I tried not to glance at Elias, not wanting to alert him that we were talking about him.

“As a patient?”

“Yes. A while ago. Maybe a month. Two months. I recognized him when I saw you with him. I thought it was weird that someone would see two therapists.”

“Okay. Thanks, Belinda. I’ll see you tomorrow.”

I hung up.

Across the table, Elias was staring off into space, a frown creasing his forehead.

I was suddenly unsure of what was going on. Why hadn’t he told me? I felt a shiver of fear. Why had he not mentioned this just now when I’d suggested he see someone?

“Elias? Have you already been to see Simon Weiss? My associate?”

He nodded.

“When?”

“About five weeks ago. Maybe six weeks ago. Why?”

“When I asked you a minute ago if you wanted me to suggest someone so you could get some meds, why didn’t you tell me that you’d already seen someone? That you’d been up to our offices.”

His expression hardened. “Not you, too? I recognize the look, the suspicion. Christ. You all look so deep beneath the surface, you miss the surface itself. Yes, I saw him and he told me that he didn’t think he could help me. I didn’t bring it up with you because I didn’t want to say anything negative about one of your co-workers. Besides, none of it has anything to do with finding Cleo. But since you’re asking, I’m more than happy to tell you. I went to him to talk about Cleo’s problems. I thought I should know about them from a professional point of view. To see if there was anything I could do on my end to help. You don’t understand what it’s like to love someone with all your heart and not be able to help her. No, worse. To be part of her problem. To cause her pain because of your very existence.”

“What happened with Simon?” The suspicion I’d felt was dissipating. Elias was so earnest about his pain, his guilt about not being able to help his lover, that I was only feeling empathy. I did know what it was like to love someone who couldn’t love me back, at least not in a way that would have kept us together.

“He told me it would be better if I saw a therapist with Cleo. And as you know, I was open to that. In fact it was something Cleo and I had discussed and were planning to do…with you…but before…”

That pained look returned to his eyes, and he went on. “She has to be out there. And someone has to find her. Please. There must be something I can do to get the police to look for her. To get them to take her disappearance seriously.
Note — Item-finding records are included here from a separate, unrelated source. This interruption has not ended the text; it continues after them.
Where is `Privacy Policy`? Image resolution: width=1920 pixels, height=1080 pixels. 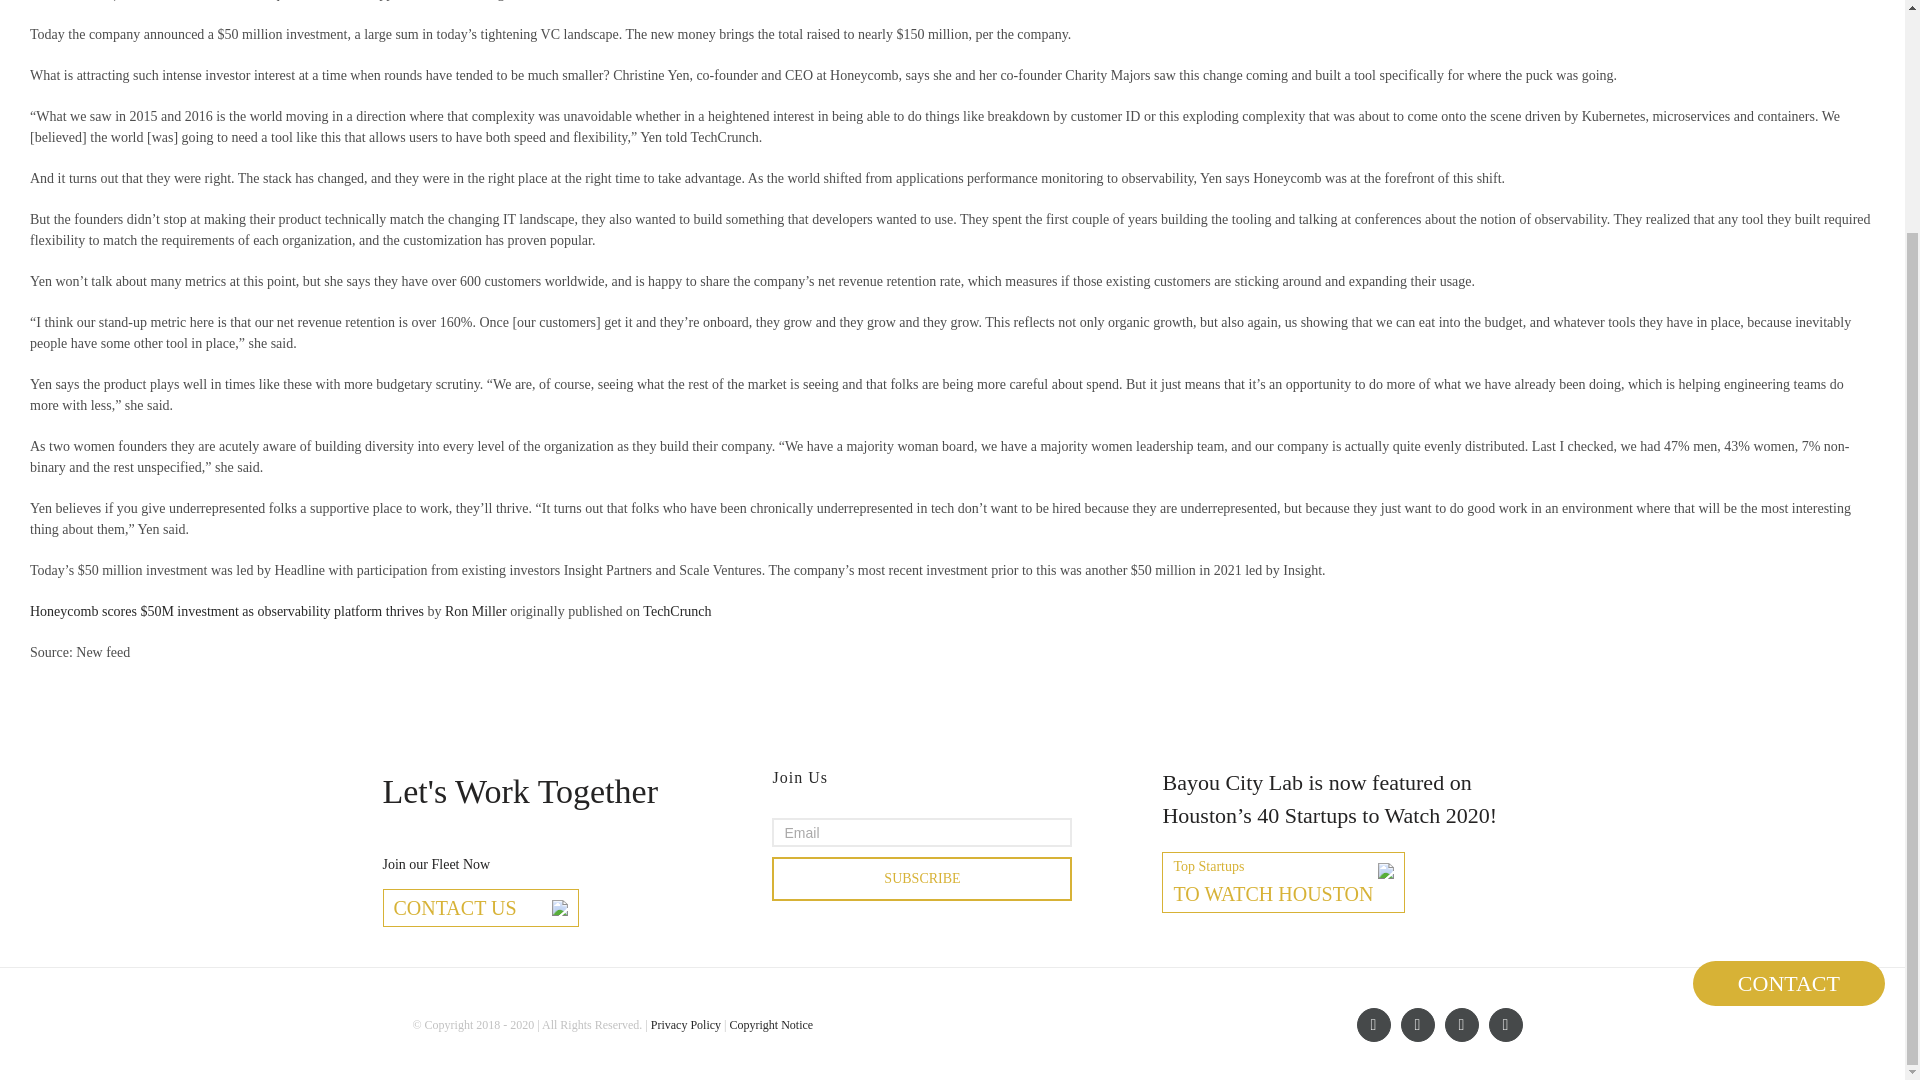 Privacy Policy is located at coordinates (686, 1025).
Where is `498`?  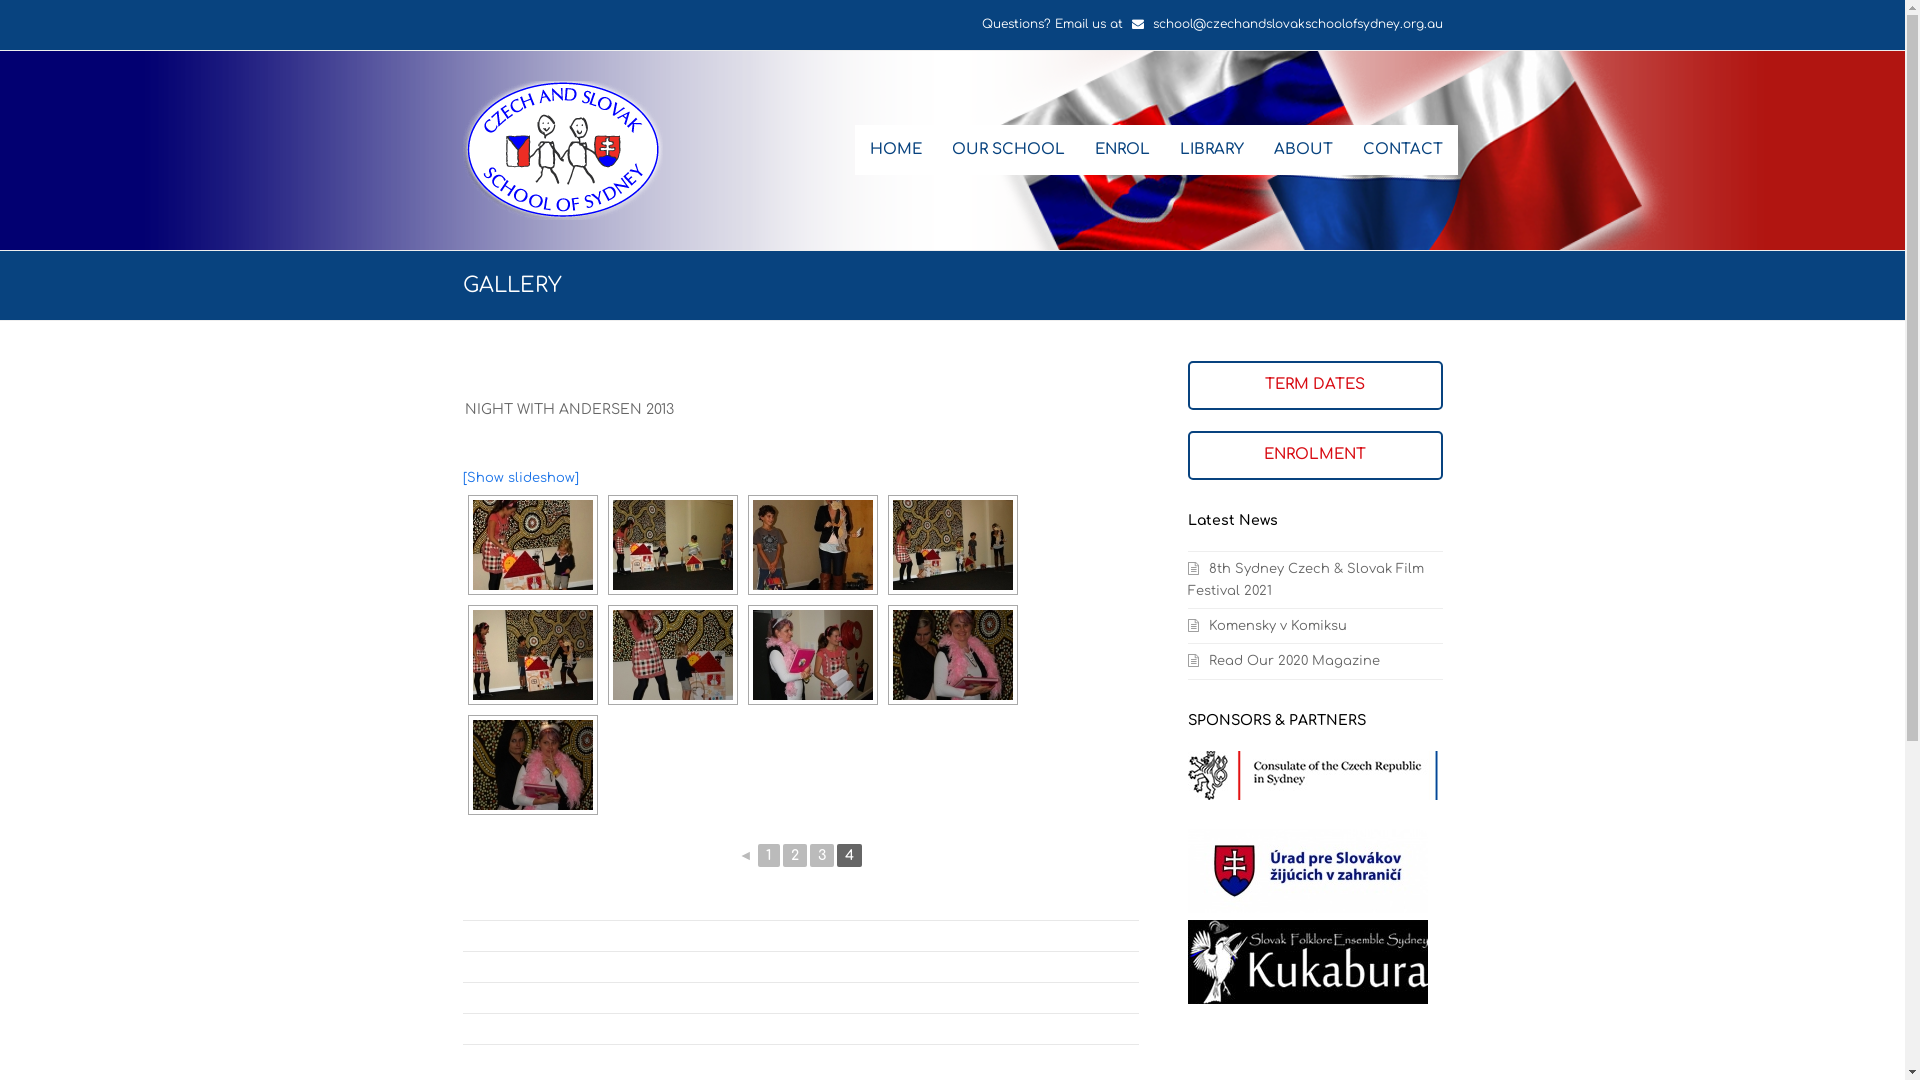
498 is located at coordinates (672, 655).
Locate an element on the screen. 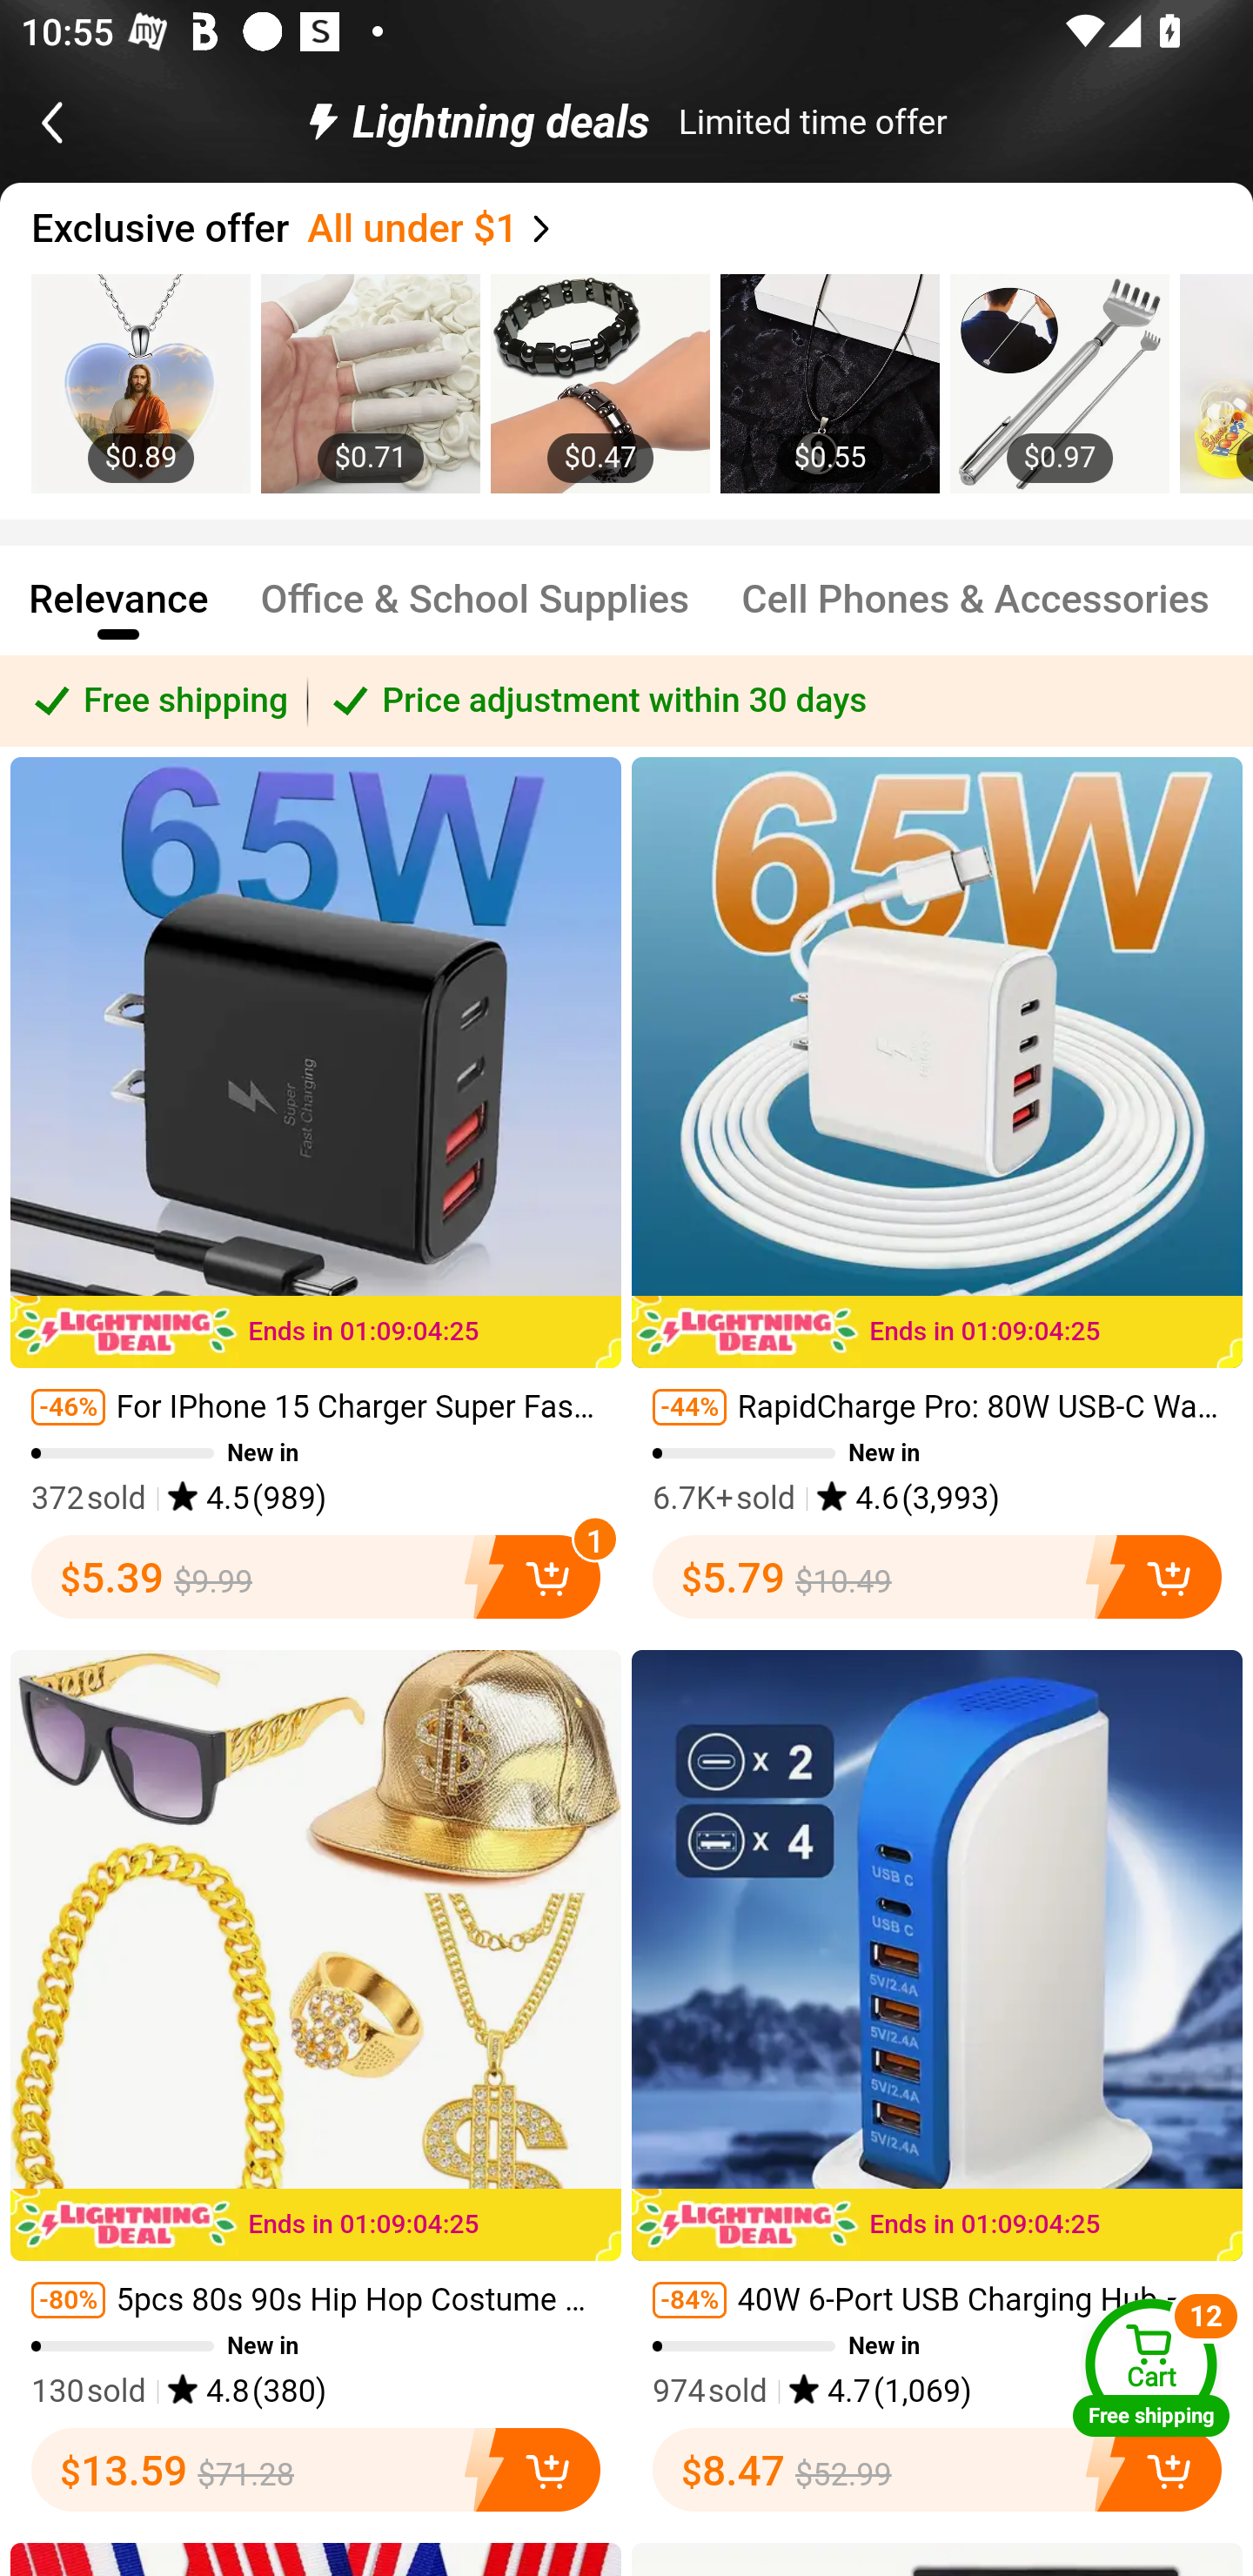 The height and width of the screenshot is (2576, 1253). Price adjustment within 30 days is located at coordinates (781, 700).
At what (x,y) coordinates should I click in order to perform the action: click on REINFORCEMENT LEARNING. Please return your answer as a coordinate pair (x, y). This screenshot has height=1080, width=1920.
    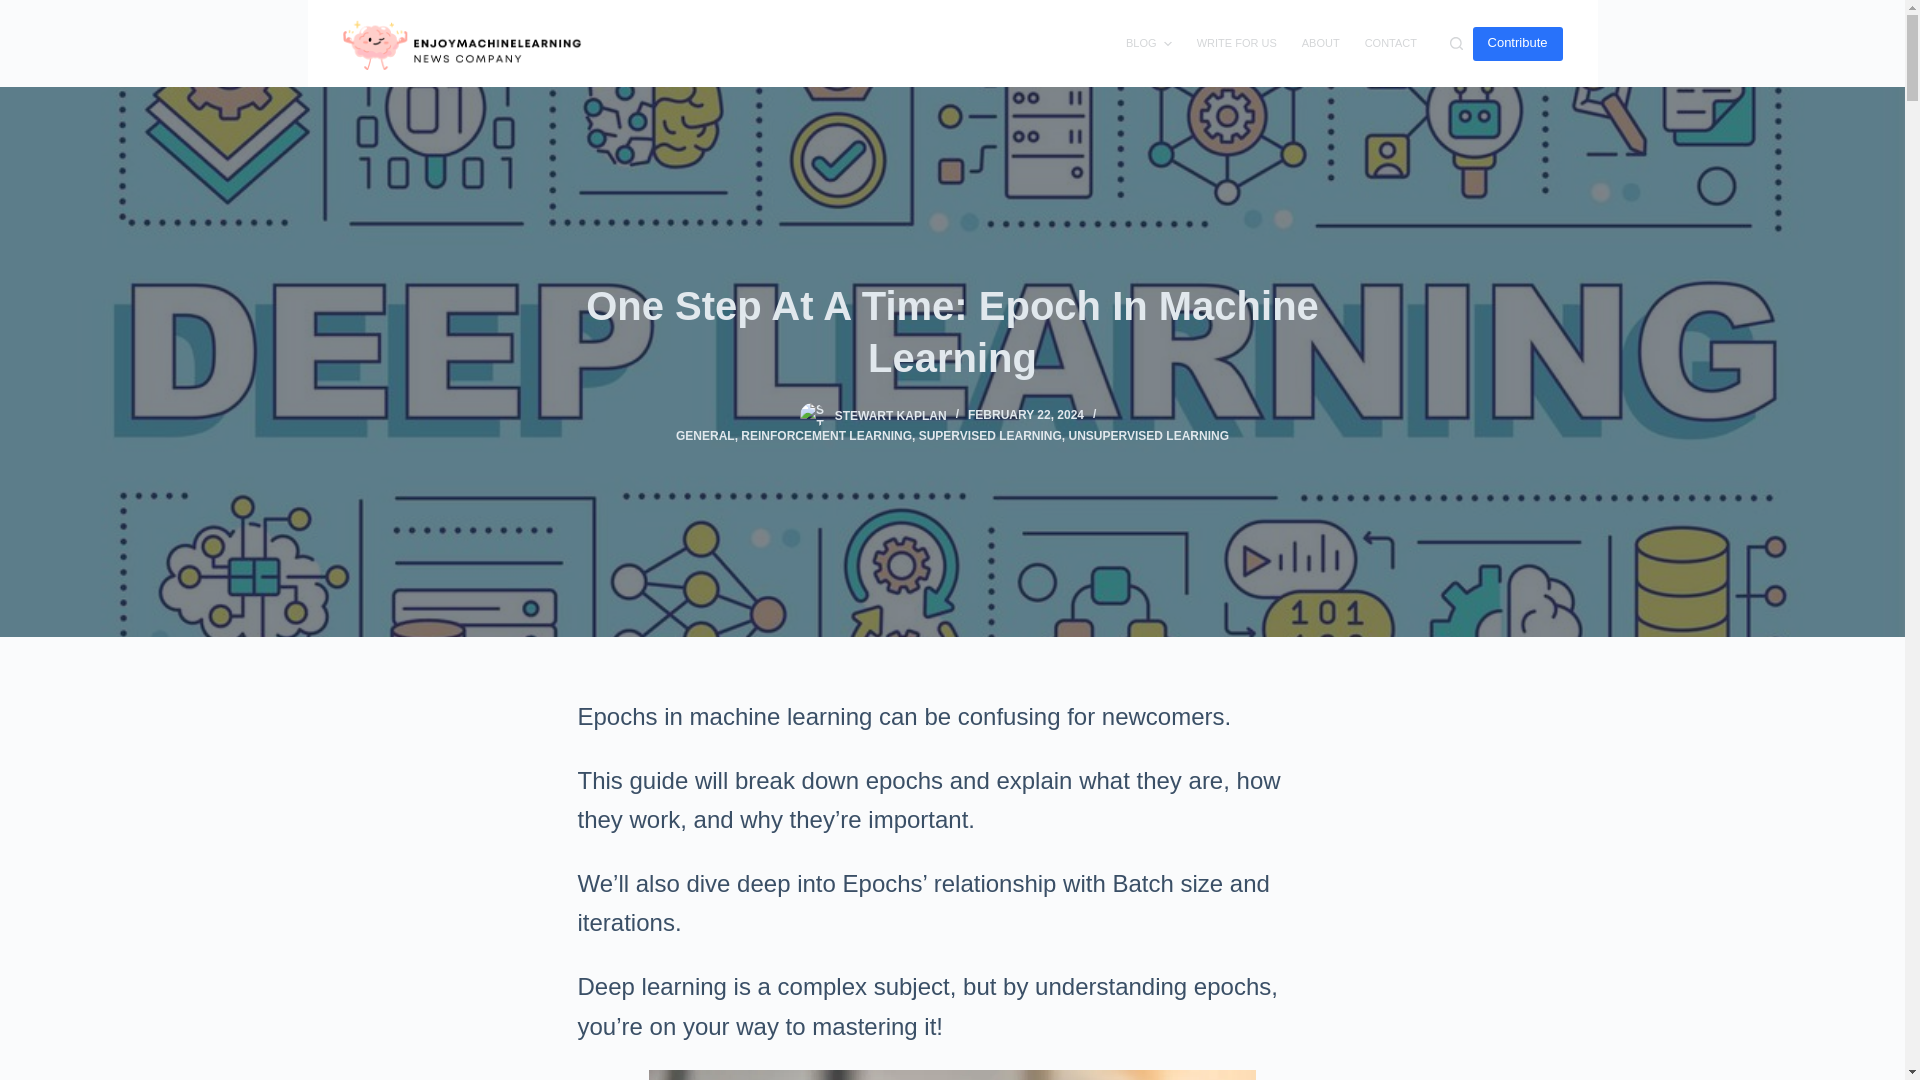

What if I had a note from a kidnapper?”

“Do you?”

“Would that make them take Cleo’s disappearance more seriously?”

“Of course, and if you have something like, that you need to tell them about it.”

A sudden excitement flashed in his eyes.

“Don’t,” I warned.

“Don’t what?”

“Try to fake it. It will only get you in serious trouble if they find out. It’s a felony. You’ll be arrested.”

“I don’t care. Not if it helps them find her. Not if it makes them start looking for her.”